TAREA BREVE 1:
Anota sin cambios el fragmento del texto sobre Juan Rulfo que empieza en "Es tan bueno" y termina en "mito, un paso.".
TAREA BREVE 2:
Pasa a una lista JSON de cadenas las líneas de las filas que empiezan en la que contiene "135) in the screenshot?" y terminan en la que contiene "center [956, 135].", ambas incluidas. Pon una cadena por línea y deja fuera las líneas en blanco.

TEXTO MOSTRADO:
= = = = =
Es tan bueno que ya no escribe» solían decir en México para definir a Juan Rulfo, que solo con un par de libros publicados en vida, Pedro Páramo (1955) y la colección de relatos El llano en llamas (1953), ambos de poco más de cien páginas, siempre ha despertado la admiración general ante lo que no se acaba de comprender del todo, frente a esa excelencia que emana de lo escaso y raro. De ahí al mito, un paso.

Una década antes de que el llamado boom lanzara mediáticamente a un puñado de escritores latinoamericanos encantados con los focos de la fama (y todavía no habían llegado las portadas de ¡Hola!), el mexicano, padre espiritual de todos ellos, se escondía tras una timidez superlativa y un silencio acorde con su parquedad a la hora de conversar. Cuenta Elena Poniatowska que la primera vez que le hizo una entrevista Rulfo tardó media hora en contestar a la primera pregunta. Luego habló poco pero con razonable fluidez. «No soy tímido, sino de mecha retardada», solía justificarse con su impasible sorna.
= = = = =
FILAS ENTREGADAS:

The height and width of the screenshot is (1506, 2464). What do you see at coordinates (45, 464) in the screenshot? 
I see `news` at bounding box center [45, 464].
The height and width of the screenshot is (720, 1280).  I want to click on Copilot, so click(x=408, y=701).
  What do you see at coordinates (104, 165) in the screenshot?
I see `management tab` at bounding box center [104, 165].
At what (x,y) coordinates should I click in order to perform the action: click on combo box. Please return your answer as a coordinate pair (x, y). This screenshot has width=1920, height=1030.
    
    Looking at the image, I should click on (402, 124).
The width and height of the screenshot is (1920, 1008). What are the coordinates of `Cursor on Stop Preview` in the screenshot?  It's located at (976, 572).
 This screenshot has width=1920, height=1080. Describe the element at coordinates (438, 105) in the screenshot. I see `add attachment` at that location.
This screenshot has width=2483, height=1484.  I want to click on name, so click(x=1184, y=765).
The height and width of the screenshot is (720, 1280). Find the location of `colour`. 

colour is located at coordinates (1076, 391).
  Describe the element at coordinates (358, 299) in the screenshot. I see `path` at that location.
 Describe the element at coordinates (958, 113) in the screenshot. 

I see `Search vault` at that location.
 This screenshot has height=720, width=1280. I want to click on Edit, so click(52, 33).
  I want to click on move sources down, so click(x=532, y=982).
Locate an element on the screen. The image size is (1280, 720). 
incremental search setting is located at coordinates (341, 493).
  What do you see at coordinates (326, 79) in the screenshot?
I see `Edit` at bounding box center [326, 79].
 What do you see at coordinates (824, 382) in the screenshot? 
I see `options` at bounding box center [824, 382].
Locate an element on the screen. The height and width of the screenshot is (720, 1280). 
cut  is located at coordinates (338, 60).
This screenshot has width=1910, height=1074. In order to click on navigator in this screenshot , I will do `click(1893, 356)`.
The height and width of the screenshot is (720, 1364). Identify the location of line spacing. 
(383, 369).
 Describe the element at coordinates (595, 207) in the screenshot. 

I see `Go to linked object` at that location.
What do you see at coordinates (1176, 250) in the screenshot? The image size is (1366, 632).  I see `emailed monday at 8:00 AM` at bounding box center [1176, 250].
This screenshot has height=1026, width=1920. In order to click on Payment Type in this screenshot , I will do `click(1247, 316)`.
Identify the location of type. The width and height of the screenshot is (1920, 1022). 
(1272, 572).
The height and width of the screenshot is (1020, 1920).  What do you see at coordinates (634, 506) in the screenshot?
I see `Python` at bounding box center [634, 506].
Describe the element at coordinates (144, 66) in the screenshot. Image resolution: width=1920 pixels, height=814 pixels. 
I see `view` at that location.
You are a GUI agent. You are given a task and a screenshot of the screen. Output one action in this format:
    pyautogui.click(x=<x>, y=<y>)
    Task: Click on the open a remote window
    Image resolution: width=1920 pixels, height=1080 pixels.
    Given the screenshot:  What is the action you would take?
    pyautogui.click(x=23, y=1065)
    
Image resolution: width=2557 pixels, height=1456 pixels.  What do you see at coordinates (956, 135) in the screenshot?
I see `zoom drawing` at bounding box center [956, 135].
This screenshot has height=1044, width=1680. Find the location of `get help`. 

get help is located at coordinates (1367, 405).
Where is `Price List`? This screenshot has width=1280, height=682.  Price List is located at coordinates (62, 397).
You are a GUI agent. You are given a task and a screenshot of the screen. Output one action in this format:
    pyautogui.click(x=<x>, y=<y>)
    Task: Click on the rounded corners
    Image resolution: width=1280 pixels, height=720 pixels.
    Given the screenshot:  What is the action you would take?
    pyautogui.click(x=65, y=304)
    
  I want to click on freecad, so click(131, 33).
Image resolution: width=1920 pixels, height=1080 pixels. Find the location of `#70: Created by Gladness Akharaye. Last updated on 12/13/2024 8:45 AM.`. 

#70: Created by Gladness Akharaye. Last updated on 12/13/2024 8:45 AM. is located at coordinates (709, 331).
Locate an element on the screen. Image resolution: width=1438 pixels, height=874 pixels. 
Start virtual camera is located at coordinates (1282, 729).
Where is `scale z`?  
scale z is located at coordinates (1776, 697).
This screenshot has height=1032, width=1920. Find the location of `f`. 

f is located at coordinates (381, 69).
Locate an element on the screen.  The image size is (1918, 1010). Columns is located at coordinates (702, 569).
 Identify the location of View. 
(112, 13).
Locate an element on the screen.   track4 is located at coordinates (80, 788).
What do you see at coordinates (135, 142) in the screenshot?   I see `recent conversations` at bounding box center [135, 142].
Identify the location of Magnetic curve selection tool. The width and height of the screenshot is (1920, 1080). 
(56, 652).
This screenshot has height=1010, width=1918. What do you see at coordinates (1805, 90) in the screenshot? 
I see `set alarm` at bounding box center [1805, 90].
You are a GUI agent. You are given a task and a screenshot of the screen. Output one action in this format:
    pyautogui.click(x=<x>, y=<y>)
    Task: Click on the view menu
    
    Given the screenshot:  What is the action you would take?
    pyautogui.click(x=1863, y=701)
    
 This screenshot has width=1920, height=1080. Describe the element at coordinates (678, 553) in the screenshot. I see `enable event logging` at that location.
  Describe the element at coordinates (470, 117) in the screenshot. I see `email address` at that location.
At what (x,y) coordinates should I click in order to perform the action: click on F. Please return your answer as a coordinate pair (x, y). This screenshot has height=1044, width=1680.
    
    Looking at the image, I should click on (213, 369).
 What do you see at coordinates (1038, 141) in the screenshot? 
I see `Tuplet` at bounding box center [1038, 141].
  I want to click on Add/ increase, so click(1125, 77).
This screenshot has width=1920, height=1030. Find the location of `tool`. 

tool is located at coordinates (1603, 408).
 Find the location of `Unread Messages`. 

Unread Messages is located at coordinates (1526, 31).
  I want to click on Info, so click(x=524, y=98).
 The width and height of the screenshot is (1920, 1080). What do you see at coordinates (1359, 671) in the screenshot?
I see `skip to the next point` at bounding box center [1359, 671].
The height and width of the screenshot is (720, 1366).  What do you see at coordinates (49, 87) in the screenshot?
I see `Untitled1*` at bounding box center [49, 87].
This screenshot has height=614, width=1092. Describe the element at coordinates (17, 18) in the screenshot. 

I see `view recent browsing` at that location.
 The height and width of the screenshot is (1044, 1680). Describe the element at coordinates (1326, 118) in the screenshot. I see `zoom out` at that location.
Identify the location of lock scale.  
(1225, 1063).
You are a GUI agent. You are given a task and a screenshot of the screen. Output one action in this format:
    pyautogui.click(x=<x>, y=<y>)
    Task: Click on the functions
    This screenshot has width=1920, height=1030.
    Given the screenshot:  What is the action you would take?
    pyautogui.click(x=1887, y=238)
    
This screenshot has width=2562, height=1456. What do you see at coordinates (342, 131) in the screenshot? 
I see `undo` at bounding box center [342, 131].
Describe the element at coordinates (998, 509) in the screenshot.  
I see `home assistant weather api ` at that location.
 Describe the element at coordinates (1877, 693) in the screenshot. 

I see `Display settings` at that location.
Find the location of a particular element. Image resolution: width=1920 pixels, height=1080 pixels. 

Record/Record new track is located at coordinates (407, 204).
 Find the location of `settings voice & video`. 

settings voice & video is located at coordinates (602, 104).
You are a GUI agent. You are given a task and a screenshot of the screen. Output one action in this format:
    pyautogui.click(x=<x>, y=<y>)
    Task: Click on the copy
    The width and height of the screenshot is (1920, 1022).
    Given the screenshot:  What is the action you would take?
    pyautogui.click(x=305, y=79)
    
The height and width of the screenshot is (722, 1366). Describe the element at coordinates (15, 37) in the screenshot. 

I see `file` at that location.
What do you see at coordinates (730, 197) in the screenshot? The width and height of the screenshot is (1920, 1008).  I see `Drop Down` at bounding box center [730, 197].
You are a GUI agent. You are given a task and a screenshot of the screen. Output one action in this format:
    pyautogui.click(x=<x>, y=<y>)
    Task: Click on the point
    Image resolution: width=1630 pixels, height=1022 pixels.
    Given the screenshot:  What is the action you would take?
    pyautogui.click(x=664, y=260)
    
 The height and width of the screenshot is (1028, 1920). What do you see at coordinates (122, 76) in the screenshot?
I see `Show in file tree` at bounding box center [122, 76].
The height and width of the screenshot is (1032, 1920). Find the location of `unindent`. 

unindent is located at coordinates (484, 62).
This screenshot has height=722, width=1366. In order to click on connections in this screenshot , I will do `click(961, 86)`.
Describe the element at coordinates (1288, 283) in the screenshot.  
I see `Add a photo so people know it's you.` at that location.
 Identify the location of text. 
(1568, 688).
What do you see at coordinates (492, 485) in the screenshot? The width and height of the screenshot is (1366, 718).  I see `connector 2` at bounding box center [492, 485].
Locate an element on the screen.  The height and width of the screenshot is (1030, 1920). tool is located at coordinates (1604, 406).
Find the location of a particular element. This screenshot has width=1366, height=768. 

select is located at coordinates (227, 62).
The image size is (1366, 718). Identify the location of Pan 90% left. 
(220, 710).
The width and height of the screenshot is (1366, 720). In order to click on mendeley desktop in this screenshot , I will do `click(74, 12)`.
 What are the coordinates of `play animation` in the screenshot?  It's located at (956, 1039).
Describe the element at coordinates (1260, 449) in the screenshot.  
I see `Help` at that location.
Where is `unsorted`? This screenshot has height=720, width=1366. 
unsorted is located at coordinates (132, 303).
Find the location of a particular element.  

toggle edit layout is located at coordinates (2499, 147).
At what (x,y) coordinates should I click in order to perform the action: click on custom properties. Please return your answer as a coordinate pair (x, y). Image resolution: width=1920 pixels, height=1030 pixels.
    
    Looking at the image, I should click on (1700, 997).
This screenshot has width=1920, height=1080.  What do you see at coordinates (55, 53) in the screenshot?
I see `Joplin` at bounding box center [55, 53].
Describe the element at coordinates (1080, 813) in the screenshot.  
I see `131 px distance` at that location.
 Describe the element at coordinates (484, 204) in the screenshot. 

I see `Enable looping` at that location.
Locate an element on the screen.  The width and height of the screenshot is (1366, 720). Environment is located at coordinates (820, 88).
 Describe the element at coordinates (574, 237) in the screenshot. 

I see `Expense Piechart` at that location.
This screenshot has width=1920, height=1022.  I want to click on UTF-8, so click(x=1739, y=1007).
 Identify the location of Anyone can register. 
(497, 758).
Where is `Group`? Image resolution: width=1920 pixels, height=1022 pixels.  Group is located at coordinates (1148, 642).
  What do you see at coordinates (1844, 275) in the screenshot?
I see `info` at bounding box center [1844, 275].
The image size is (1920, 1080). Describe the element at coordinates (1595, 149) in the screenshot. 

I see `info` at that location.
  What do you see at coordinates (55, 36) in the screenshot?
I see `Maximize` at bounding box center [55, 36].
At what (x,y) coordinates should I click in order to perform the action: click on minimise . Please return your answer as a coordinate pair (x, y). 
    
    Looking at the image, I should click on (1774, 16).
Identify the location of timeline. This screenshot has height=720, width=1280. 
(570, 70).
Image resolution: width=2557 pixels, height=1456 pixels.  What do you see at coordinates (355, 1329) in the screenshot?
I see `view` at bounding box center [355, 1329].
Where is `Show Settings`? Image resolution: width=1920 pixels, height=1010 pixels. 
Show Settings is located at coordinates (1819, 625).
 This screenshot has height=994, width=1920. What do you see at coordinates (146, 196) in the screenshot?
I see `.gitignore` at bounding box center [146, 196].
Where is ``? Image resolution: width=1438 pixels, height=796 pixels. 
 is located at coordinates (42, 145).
= = = = =
SOLUCIÓN COMPLETA 1:
Es tan bueno que ya no escribe» solían decir en México para definir a Juan Rulfo, que solo con un par de libros publicados en vida, Pedro Páramo (1955) y la colección de relatos El llano en llamas (1953), ambos de poco más de cien páginas, siempre ha despertado la admiración general ante lo que no se acaba de comprender del todo, frente a esa excelencia que emana de lo escaso y raro. De ahí al mito, un paso.

SOLUCIÓN COMPLETA 2:
[
  "Image resolution: width=2557 pixels, height=1456 pixels.  What do you see at coordinates (956, 135) in the screenshot?",
  "I see `zoom drawing` at bounding box center [956, 135]."
]